* **Exercise details**:
Starting at the line that contains "This screenshot has height=479, width=1024." and ending at the line that contains "1568x721 pixels.", the lines below are to be given again exactly, with nothing added.

* **Data provided**:
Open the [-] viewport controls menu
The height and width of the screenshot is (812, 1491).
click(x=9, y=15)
---
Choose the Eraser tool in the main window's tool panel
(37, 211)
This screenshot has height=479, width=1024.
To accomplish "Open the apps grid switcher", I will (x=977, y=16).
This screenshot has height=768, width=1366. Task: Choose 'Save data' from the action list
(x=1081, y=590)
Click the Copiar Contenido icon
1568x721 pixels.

* **Answer to this task**:
This screenshot has height=479, width=1024.
To accomplish "Open the apps grid switcher", I will (x=977, y=16).
This screenshot has height=768, width=1366. Task: Choose 'Save data' from the action list
(x=1081, y=590)
Click the Copiar Contenido icon
1568x721 pixels.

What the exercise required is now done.